### ASSIGNMENT
Please restate the data word for word, in full.

(Dataset items)
=== Section Start ===

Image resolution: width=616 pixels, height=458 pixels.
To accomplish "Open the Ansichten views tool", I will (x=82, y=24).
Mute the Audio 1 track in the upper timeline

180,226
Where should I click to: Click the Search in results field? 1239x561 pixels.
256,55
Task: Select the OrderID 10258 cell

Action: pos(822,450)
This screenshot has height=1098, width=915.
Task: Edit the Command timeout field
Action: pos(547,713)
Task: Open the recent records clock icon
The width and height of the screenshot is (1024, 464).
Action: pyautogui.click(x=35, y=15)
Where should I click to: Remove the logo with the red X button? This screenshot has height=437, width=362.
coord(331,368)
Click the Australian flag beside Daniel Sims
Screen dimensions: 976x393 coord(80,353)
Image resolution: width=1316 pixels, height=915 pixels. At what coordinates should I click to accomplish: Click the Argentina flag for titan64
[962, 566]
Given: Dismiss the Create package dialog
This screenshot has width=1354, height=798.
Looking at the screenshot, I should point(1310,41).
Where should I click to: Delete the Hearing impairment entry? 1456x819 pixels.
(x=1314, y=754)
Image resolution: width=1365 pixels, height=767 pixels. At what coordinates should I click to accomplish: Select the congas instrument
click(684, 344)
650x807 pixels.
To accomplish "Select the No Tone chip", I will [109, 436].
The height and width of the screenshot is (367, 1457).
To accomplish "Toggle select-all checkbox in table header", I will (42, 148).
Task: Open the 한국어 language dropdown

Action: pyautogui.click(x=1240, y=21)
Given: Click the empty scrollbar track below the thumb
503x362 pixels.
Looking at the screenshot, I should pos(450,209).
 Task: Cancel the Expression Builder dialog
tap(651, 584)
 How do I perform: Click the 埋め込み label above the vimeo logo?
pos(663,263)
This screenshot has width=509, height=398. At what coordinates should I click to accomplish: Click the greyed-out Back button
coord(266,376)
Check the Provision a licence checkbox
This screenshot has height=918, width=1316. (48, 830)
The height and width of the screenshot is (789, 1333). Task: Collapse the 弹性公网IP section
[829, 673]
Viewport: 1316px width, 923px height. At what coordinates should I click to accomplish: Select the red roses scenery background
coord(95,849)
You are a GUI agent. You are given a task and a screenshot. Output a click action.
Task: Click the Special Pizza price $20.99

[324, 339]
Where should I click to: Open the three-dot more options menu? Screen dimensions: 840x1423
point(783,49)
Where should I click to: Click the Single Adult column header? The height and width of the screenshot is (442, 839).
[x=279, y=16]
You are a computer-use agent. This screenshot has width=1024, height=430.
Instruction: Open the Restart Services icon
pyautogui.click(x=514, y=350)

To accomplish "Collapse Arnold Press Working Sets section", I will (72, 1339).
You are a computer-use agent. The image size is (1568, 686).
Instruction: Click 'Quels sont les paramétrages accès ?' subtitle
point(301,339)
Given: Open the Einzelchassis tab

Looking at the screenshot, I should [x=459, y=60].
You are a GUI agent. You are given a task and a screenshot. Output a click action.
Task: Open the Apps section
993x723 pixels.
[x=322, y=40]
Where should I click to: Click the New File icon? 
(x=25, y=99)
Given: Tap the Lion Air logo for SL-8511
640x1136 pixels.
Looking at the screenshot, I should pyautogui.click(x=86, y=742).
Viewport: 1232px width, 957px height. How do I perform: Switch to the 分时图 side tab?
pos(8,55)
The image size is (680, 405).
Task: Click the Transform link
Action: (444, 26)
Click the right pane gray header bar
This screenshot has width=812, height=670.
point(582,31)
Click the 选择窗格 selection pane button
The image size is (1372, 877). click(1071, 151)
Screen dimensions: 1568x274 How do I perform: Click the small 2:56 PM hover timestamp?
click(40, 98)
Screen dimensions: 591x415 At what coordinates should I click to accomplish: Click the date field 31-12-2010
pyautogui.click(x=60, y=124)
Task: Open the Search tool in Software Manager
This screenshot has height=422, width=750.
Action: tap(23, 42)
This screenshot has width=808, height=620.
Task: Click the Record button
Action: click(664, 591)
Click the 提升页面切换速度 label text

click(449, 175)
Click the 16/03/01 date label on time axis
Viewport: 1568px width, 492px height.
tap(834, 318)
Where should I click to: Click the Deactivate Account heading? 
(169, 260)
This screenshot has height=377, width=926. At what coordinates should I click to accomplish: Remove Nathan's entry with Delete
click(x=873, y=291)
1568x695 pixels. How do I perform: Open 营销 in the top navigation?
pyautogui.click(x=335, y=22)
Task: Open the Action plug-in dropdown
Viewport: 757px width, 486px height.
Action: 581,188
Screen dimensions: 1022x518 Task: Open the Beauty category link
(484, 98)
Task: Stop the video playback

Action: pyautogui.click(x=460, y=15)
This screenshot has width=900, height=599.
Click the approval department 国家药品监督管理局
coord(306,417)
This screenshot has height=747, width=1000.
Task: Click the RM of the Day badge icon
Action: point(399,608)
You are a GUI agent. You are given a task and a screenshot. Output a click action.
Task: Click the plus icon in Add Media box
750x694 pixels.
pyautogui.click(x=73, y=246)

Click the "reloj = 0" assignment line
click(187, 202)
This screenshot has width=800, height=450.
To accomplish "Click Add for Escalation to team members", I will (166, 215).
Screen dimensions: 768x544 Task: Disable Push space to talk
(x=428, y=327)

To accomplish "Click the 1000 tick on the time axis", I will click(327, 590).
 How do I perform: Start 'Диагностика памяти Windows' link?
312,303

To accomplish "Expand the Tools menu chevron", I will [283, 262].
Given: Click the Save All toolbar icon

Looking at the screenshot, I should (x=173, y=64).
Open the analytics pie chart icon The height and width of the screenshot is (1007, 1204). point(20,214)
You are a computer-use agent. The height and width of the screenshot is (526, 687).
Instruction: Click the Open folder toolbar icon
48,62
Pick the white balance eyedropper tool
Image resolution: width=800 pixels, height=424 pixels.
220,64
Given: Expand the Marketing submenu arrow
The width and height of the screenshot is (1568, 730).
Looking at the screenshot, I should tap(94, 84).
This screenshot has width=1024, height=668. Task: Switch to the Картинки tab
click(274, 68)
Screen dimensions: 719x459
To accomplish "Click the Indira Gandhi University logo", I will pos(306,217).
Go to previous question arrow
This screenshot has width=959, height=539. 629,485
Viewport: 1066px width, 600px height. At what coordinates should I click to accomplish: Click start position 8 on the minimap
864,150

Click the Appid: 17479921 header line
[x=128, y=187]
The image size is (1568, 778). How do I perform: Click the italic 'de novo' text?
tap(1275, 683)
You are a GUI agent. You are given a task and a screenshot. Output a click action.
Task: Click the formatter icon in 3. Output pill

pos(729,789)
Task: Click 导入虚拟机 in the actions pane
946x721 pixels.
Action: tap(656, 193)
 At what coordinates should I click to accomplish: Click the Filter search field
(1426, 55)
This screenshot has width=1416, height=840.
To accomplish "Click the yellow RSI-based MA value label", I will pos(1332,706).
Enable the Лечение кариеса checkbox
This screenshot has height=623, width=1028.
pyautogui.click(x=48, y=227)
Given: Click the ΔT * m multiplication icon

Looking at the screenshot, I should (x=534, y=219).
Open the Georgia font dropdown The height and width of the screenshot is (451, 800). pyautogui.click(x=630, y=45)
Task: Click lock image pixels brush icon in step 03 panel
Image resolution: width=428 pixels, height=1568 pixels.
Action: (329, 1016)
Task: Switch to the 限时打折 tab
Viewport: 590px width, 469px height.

=== Section End ===

### TASK ANSWER
Image resolution: width=616 pixels, height=458 pixels.
To accomplish "Open the Ansichten views tool", I will (x=82, y=24).
Mute the Audio 1 track in the upper timeline

180,226
Where should I click to: Click the Search in results field? 1239x561 pixels.
256,55
Task: Select the OrderID 10258 cell

Action: pos(822,450)
This screenshot has height=1098, width=915.
Task: Edit the Command timeout field
Action: pos(547,713)
Task: Open the recent records clock icon
The width and height of the screenshot is (1024, 464).
Action: pyautogui.click(x=35, y=15)
Where should I click to: Remove the logo with the red X button? This screenshot has height=437, width=362.
coord(331,368)
Click the Australian flag beside Daniel Sims
Screen dimensions: 976x393 coord(80,353)
Image resolution: width=1316 pixels, height=915 pixels. At what coordinates should I click to accomplish: Click the Argentina flag for titan64
[962, 566]
Given: Dismiss the Create package dialog
This screenshot has width=1354, height=798.
Looking at the screenshot, I should point(1310,41).
Where should I click to: Delete the Hearing impairment entry? 1456x819 pixels.
(x=1314, y=754)
Image resolution: width=1365 pixels, height=767 pixels. At what coordinates should I click to accomplish: Select the congas instrument
click(684, 344)
650x807 pixels.
To accomplish "Select the No Tone chip", I will [109, 436].
The height and width of the screenshot is (367, 1457).
To accomplish "Toggle select-all checkbox in table header", I will (42, 148).
Task: Open the 한국어 language dropdown

Action: pyautogui.click(x=1240, y=21)
Given: Click the empty scrollbar track below the thumb
503x362 pixels.
Looking at the screenshot, I should pos(450,209).
 Task: Cancel the Expression Builder dialog
tap(651, 584)
 How do I perform: Click the 埋め込み label above the vimeo logo?
pos(663,263)
This screenshot has width=509, height=398. At what coordinates should I click to accomplish: Click the greyed-out Back button
coord(266,376)
Check the Provision a licence checkbox
This screenshot has height=918, width=1316. (48, 830)
The height and width of the screenshot is (789, 1333). Task: Collapse the 弹性公网IP section
[829, 673]
Viewport: 1316px width, 923px height. At what coordinates should I click to accomplish: Select the red roses scenery background
coord(95,849)
You are a GUI agent. You are given a task and a screenshot. Output a click action.
Task: Click the Special Pizza price $20.99

[324, 339]
Where should I click to: Open the three-dot more options menu? Screen dimensions: 840x1423
point(783,49)
Where should I click to: Click the Single Adult column header? The height and width of the screenshot is (442, 839).
[x=279, y=16]
You are a computer-use agent. This screenshot has width=1024, height=430.
Instruction: Open the Restart Services icon
pyautogui.click(x=514, y=350)

To accomplish "Collapse Arnold Press Working Sets section", I will (72, 1339).
You are a computer-use agent. The image size is (1568, 686).
Instruction: Click 'Quels sont les paramétrages accès ?' subtitle
point(301,339)
Given: Open the Einzelchassis tab

Looking at the screenshot, I should [x=459, y=60].
You are a GUI agent. You are given a task and a screenshot. Output a click action.
Task: Open the Apps section
993x723 pixels.
[x=322, y=40]
Where should I click to: Click the New File icon? 
(x=25, y=99)
Given: Tap the Lion Air logo for SL-8511
640x1136 pixels.
Looking at the screenshot, I should pyautogui.click(x=86, y=742).
Viewport: 1232px width, 957px height. How do I perform: Switch to the 分时图 side tab?
pos(8,55)
The image size is (680, 405).
Task: Click the Transform link
Action: (444, 26)
Click the right pane gray header bar
This screenshot has width=812, height=670.
point(582,31)
Click the 选择窗格 selection pane button
The image size is (1372, 877). click(1071, 151)
Screen dimensions: 1568x274 How do I perform: Click the small 2:56 PM hover timestamp?
click(40, 98)
Screen dimensions: 591x415 At what coordinates should I click to accomplish: Click the date field 31-12-2010
pyautogui.click(x=60, y=124)
Task: Open the Search tool in Software Manager
This screenshot has height=422, width=750.
Action: tap(23, 42)
This screenshot has width=808, height=620.
Task: Click the Record button
Action: click(664, 591)
Click the 提升页面切换速度 label text

click(449, 175)
Click the 16/03/01 date label on time axis
Viewport: 1568px width, 492px height.
tap(834, 318)
Where should I click to: Click the Deactivate Account heading? 
(169, 260)
This screenshot has height=377, width=926. At what coordinates should I click to accomplish: Remove Nathan's entry with Delete
click(x=873, y=291)
1568x695 pixels. How do I perform: Open 营销 in the top navigation?
pyautogui.click(x=335, y=22)
Task: Open the Action plug-in dropdown
Viewport: 757px width, 486px height.
Action: 581,188
Screen dimensions: 1022x518 Task: Open the Beauty category link
(484, 98)
Task: Stop the video playback

Action: pyautogui.click(x=460, y=15)
This screenshot has width=900, height=599.
Click the approval department 国家药品监督管理局
coord(306,417)
This screenshot has height=747, width=1000.
Task: Click the RM of the Day badge icon
Action: point(399,608)
You are a GUI agent. You are given a task and a screenshot. Output a click action.
Task: Click the plus icon in Add Media box
750x694 pixels.
pyautogui.click(x=73, y=246)

Click the "reloj = 0" assignment line
click(187, 202)
This screenshot has width=800, height=450.
To accomplish "Click Add for Escalation to team members", I will (166, 215).
Screen dimensions: 768x544 Task: Disable Push space to talk
(x=428, y=327)

To accomplish "Click the 1000 tick on the time axis", I will click(327, 590).
 How do I perform: Start 'Диагностика памяти Windows' link?
312,303

To accomplish "Expand the Tools menu chevron", I will [283, 262].
Given: Click the Save All toolbar icon

Looking at the screenshot, I should (x=173, y=64).
Open the analytics pie chart icon The height and width of the screenshot is (1007, 1204). point(20,214)
You are a computer-use agent. The height and width of the screenshot is (526, 687).
Instruction: Click the Open folder toolbar icon
48,62
Pick the white balance eyedropper tool
Image resolution: width=800 pixels, height=424 pixels.
220,64
Given: Expand the Marketing submenu arrow
The width and height of the screenshot is (1568, 730).
Looking at the screenshot, I should tap(94, 84).
This screenshot has width=1024, height=668. Task: Switch to the Картинки tab
click(274, 68)
Screen dimensions: 719x459
To accomplish "Click the Indira Gandhi University logo", I will pos(306,217).
Go to previous question arrow
This screenshot has width=959, height=539. 629,485
Viewport: 1066px width, 600px height. At what coordinates should I click to accomplish: Click start position 8 on the minimap
864,150

Click the Appid: 17479921 header line
[x=128, y=187]
The image size is (1568, 778). How do I perform: Click the italic 'de novo' text?
tap(1275, 683)
You are a GUI agent. You are given a task and a screenshot. Output a click action.
Task: Click the formatter icon in 3. Output pill

pos(729,789)
Task: Click 导入虚拟机 in the actions pane
946x721 pixels.
Action: tap(656, 193)
 At what coordinates should I click to accomplish: Click the Filter search field
(1426, 55)
This screenshot has width=1416, height=840.
To accomplish "Click the yellow RSI-based MA value label", I will pos(1332,706).
Enable the Лечение кариеса checkbox
This screenshot has height=623, width=1028.
pyautogui.click(x=48, y=227)
Given: Click the ΔT * m multiplication icon

Looking at the screenshot, I should (x=534, y=219).
Open the Georgia font dropdown The height and width of the screenshot is (451, 800). pyautogui.click(x=630, y=45)
Task: Click lock image pixels brush icon in step 03 panel
Image resolution: width=428 pixels, height=1568 pixels.
Action: (329, 1016)
Task: Switch to the 限时打折 tab
Viewport: 590px width, 469px height.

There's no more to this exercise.